On the way home one night I was listening to a radio show arguing about whether “email wastes your time?”

The presenter was talking to the CEO of two sports clubs in NSW who said he had been wasting at least four hours per day answering emails and was wondering why he felt so overburdened. He felt as though he was nearly on the divorce line, was not spending any time with his kids and never had enough hours in the day to complete everything. After a lot of thought and looking at why the hours in the day seemed to have decreased he made an executive decision company-wide to reduce the use of email. He implemented this two years ago and within six weeks felt a huge relief. He had managed to claw back hours in the day, had time to spend with the kids and saved his marriage.

On reflection, he said that he sat down with his team to try to work out why they were all so time poor – they took a reality check and the answer that was staring them in the face was “EMAIL”.

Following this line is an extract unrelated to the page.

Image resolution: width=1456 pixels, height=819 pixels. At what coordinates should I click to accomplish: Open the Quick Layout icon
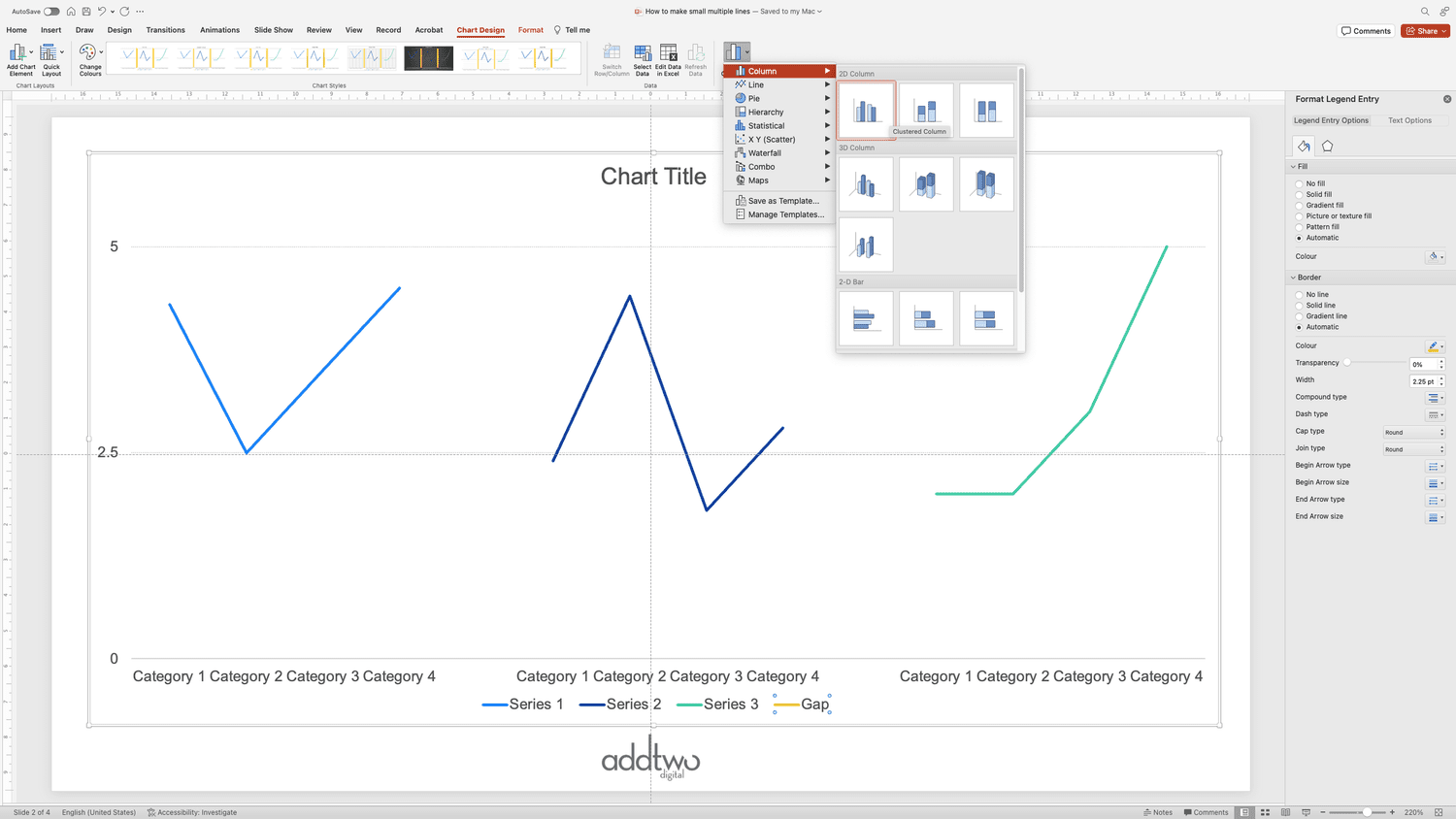coord(51,60)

Now this is not to say email should be a big ‘no-no’; you still need an email account for essential tasks but it is not there to set up meetings or have a chat or gossip on. This gentleman still has email but only looks at it once a week of which it takes about 20 mins to run through.

The example that he gave which is so close to home for us in recruitment is a colleague that sat in the next room to him was trying to organise a meeting (it took him 11 emails to get this right). If he had just picked up the phone or wandered into the office it would have been done in 30 seconds not over three days.

I can hear you say that email is the way business is done today ……well is it? If you are in the Customer Service game you need to be speaking to your customers face to face or on the phone, not hiding behind email. In some jobs it is essential; for example the CEO said in his Accounts Payable team all of the invoices these days are emailed through, so in that case his accounts lady did use email extensively. Here at Optimum Consulting all our contractors email in their timesheets so our Payroll Staff need to be on email BUT this does not mean if they need to notify me of an issue that they email it through to me – why can’t they just tell me in person or phone me?

Looking at myself, out of my emails that came in on Friday I had over 50, of which 3 were from the outside contacts, the rest were from my internal colleagues. Why are we not communicating this amongst ourselves? What did we used to do? How did we used to communicate? We sit in an open plan office where I can speak to everyone.

Have a look at your own inbox and look at what is in there – you will be surprised at what is actually considered email quality compared to “junk”.

After a little bit of research I also discovered large corporation like Aldi, Asos, and VW have stopped/reduced their emails and or blackberry.

Emails were originally designed for sending documents around the world, not for what it seems to be used for today.

Ask anyone today what the biggest timewaster is in their day and they normally say “email”.